Die »tour d’horizon« der Wissenssoziologie mündet in einen Schluss, der die Entwicklungen der Wissenssoziologie in groben Umrissen skizziert, die sich seit der Erstveröffentlichung des Buches im Jahre 2005 abzeichnen. Zum Abschluss möchte ich einen Versuch unternehmen, den zentralen Begriff des Wissens zusammenfassend zu bestimmen.

1 Vgl.
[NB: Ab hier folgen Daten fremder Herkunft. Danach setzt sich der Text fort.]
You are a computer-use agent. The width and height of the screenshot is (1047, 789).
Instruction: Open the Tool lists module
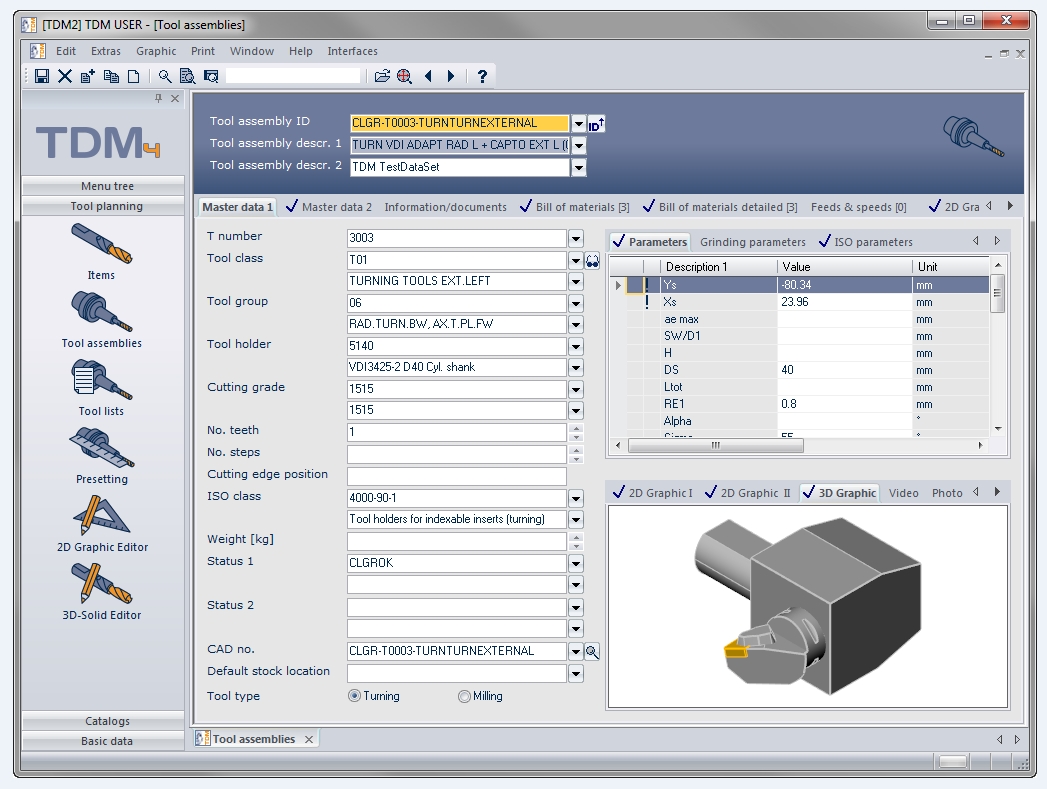point(101,388)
Max Adler, Marxismus und Kantischer Kritizismus, in: Archiv für die Geschichte des Sozialismus, 1925

2 Auch in der Philosophie wird das Problem der Sozialität des Wissens aufgenommen, etwa unter dem Titel der »Social Epistemology«. Allerdings ist dort die Rezeption der Wissenssoziologie noch nicht sehr weit fortgeschritten; vgl. dazu Frederick F. Schmitt (Hg.), Socializing Epistemology. The Social Dimensions of Knowledge, Boston u. London 1994

3 Werner Stark, The Sociology of Knowledge. An Essay in Aid of a Deeper Understanding of the History of Ideas, London 1958, S. 19f

4 Randall Collins, The Sociology of Philosophies. A Global Theory of Intellectual Change, Cambridge 1998

5 Paul Ludwig Landsberg, Wesen und Bedeutung der platonischen Akademie. Eine erkenntnissoziologische Untersuchung, Bonn 1923

6 Wolfgang Wieland, Platon und die Formen des Wissens, Göttingen 1982

7 Vgl. dazu James T. Borkeh und Richard F. Curtis, A Sociology of Belief, New York 1975

8 Die Schwierigkeiten, die eine solche »korrelationistische« Wissenssoziologie aufwirft, hat Geertz auf eine etwas polemische Weise auf den Punkt gebracht: »The sociology of knowledge […] is not a matter of matching varieties of consciousness to types of social organization and then running causal arrows from somewhere in the recesses of the second in the general direction of the first – rationalists wearing square hats sitting in square rooms thinking square thoughts, they should try sombreros[…]« Clifford Geertz, The way we think now: Ethnography of modern thought, in: Local Knowledge, New York 1983, S. 153

9 Diese Meinung wird auch vertreten von McCarthy, op. cit., S. 12, die eine der wenigen jüngeren Übersichten zur Wissenssoziologie verfasst hat.

10 Sehr plausibel erschien mir die Skizze der wissenssoziologischen Entwicklung von Michael Meuser und Reinhold Sackmann, Zur Einführung: Deutungsmusteransatz und empirische Soziologie, in: dies. (Hg.), Analyse sozialer Deutungsmuster. Beiträge zur empirischen Wissenssoziologie, Pfaffenweiler 1992, S. 9-37.